WHAT YOU NEED TO DO:
Gather the lines below that include the string "will", copying each in full.

SOURCE INFORMATION:
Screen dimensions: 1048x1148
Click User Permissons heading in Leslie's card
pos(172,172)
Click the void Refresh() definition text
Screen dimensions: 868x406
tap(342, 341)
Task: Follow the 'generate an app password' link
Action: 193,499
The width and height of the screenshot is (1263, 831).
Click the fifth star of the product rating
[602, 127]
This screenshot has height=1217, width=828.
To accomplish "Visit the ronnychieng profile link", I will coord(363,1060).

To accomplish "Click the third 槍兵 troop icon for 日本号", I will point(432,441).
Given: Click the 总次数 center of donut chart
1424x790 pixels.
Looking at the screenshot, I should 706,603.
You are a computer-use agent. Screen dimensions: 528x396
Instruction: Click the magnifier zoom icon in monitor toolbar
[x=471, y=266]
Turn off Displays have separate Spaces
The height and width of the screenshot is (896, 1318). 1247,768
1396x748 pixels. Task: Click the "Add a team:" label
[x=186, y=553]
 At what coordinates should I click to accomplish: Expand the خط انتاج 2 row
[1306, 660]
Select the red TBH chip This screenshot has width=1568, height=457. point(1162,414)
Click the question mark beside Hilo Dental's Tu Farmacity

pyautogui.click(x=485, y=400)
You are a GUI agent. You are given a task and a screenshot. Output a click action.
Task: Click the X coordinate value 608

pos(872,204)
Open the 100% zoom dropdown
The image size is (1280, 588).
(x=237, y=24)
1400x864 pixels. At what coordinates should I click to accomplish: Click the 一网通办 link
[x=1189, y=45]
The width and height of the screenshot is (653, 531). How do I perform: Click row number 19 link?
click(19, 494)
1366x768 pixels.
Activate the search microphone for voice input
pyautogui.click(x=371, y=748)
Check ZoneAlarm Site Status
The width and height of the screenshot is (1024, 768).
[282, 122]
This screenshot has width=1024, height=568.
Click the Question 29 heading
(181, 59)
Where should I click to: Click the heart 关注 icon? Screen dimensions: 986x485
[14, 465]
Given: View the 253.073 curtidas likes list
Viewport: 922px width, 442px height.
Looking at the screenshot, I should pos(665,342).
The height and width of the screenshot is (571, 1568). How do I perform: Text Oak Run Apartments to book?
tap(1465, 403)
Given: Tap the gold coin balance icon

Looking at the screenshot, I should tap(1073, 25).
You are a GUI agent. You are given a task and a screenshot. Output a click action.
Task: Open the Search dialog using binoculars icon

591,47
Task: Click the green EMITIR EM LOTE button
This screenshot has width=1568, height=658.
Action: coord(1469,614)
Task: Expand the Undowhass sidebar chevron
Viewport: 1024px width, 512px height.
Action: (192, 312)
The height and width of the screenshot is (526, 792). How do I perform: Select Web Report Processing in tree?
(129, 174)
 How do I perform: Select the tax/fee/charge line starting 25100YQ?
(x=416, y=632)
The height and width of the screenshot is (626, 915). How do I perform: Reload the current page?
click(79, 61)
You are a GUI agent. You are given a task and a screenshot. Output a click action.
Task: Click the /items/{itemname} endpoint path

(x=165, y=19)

PROBLEM SOLUTION:
To accomplish "Visit the ronnychieng profile link", I will coord(363,1060).
To accomplish "Click the third 槍兵 troop icon for 日本号", I will point(432,441).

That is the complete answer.